◆ What you are asked to do: Report each line of the data that contains the string "Locate".

◆ Supplied data:
========================

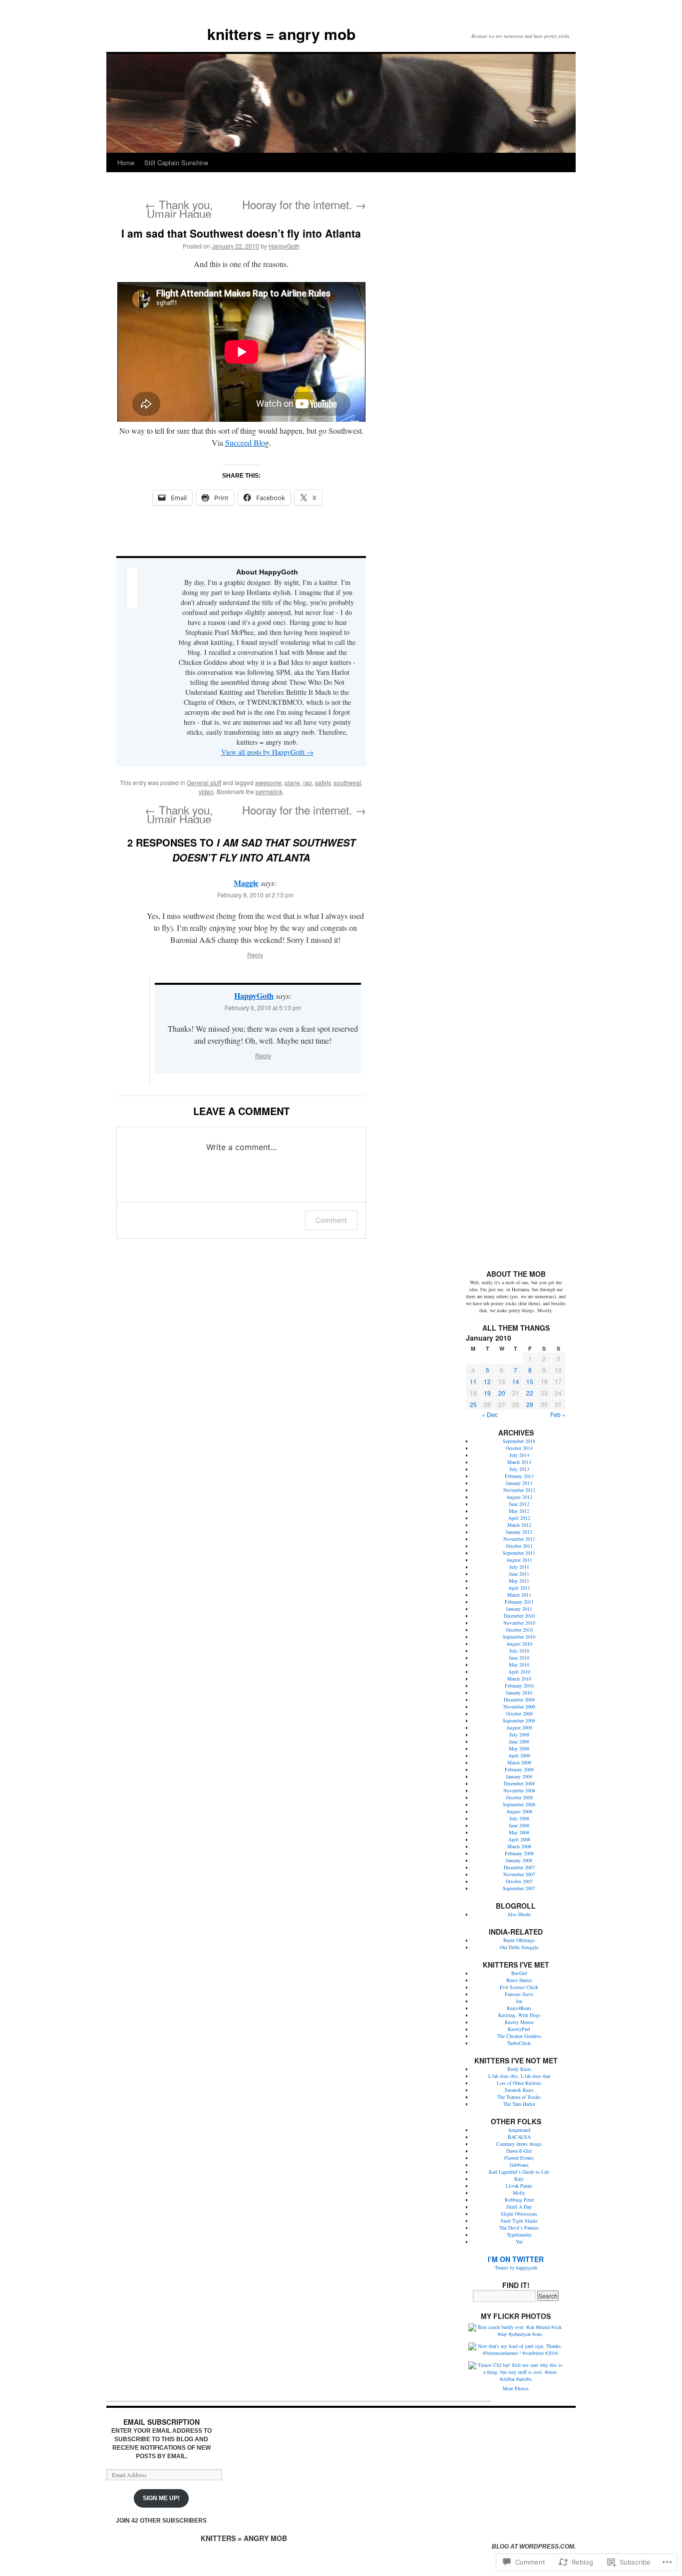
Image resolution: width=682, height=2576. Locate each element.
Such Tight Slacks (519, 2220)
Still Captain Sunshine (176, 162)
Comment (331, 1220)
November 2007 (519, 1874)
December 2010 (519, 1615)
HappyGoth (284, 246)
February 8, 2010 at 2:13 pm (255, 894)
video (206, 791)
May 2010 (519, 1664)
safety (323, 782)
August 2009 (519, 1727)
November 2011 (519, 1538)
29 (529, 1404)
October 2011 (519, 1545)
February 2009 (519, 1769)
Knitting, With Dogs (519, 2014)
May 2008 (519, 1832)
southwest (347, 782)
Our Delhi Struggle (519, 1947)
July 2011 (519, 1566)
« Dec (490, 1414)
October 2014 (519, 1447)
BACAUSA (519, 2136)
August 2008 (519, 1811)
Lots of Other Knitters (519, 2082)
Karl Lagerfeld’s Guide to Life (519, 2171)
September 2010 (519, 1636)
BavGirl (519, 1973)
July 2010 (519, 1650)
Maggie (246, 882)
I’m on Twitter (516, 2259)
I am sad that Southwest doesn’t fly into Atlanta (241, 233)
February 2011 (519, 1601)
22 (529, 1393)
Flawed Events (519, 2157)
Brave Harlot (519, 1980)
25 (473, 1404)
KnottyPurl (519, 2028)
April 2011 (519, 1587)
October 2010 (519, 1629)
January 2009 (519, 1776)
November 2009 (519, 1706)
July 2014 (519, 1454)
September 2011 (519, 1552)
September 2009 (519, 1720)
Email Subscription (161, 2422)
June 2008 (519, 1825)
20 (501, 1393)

========================

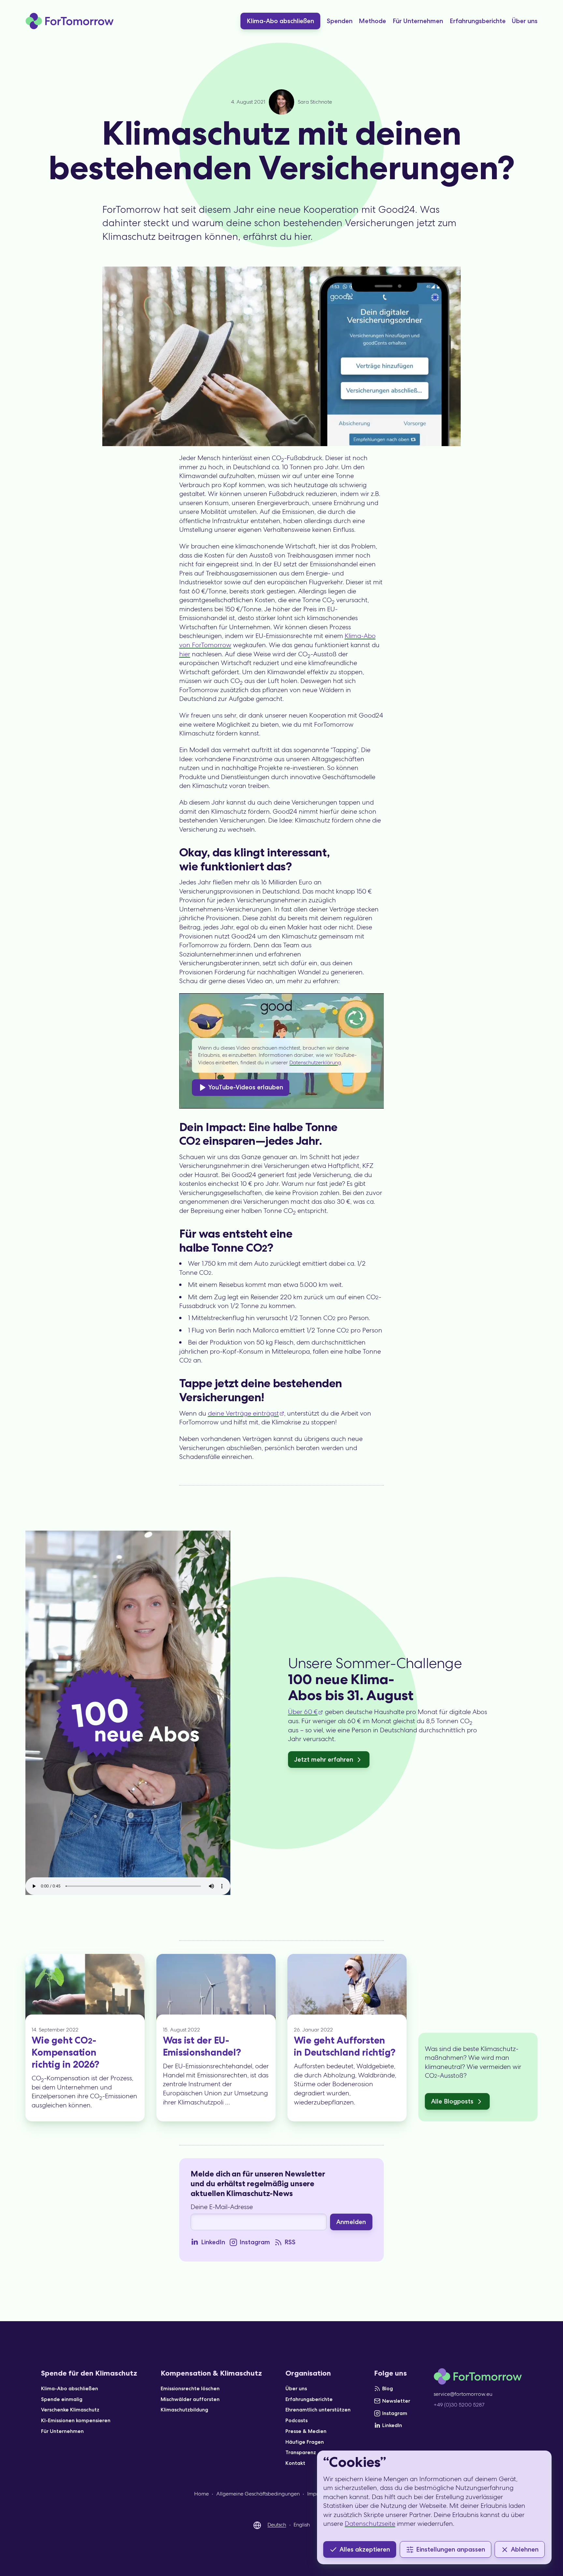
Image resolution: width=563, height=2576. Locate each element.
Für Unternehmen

========================

◆ Exercise output:
Image resolution: width=682, height=2576. Locate each element.
Image resolution: width=563, height=2576. Locate each element.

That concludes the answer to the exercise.